Lamaze Childbirth Pioneer Dies

Elisabeth Bing, co-founder of Lamaze International who popularized what was known as natural childbirth and changed how women and doctors approached the delivery room, died Friday in her New York apartment at the age of 100. The cause of her death wasn't immediately known.

When Bing became interested in childbirth techniques in the 1950s, women went into the delivery room with far less information than they do today, the dads were generally stuck in the waiting room and the women were heavily medicated.

Bing, who was trained as a physical therapist, taught breathing and relaxation techniques to generations of expectant mothers, wrote several books about pregnancy and birth, and encourage both women and men to be more prepared and be more active participants in the birth of their new babies.

"I was certainly considered a radical," she wrote in Lamaze's magazine in 1990. By then, she noted, childbirth education had become common. "This so-called fad has been proven not to be a fad."

Born on July 8, 1914 in Berlin, Bing fled Germany when the Nazis rose to power with her family and headed to England where she received her physical therapy training. Working with new mothers got her thinking about delivery practices, an interest that she carried with her after she moved to the United States in 1949.

She learned about ideas advanced by some doctors, such as French obstetrician Dr. Fernand Lamaze, for using breathing and mental preparation to manage the pains of labor without the need for medication. She and the late Marjorie Karmel established what is now known as Lamaze International in 1960 to spread the strategies.
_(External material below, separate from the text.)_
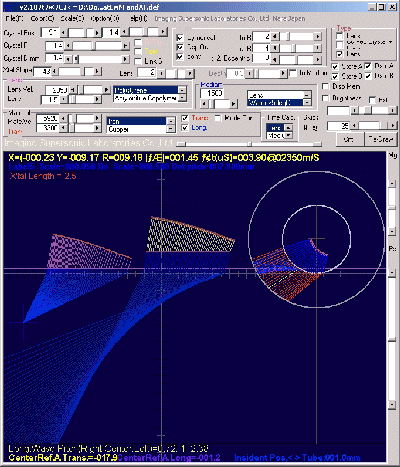Click right arrow of Lens count scrollbar
This screenshot has width=400, height=467.
tap(190, 73)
Lamaze went on to become a household name. Its signature classes involve both women and men, with the idea that fathers could provide both emotional and mental support during labor. Still, the idea of refusing painkillers fell out of favor with many women, and some couples began to look for shorter birth preparation classes than Bing's six-week program.

Despite the change, Bing still felt she had changed the birth process for the better. "I feel we have changed the whole attitude toward obstetrics and pregnant women, not necessarily technical changes, but the psychological and practical approaches to pregnancy," she told The New York Sun in 2004.

Today, Lamaze International has about 2,000 childbirth educators around the globe and now more broadly promotes healthy and natural birth practices and preparation. President Robin Elise Weiss said on Saturday that Bing's influence remains in delivery rooms around the country.

"Even if people haven't heard her name," Weiss said, "she's impacted how they give birth."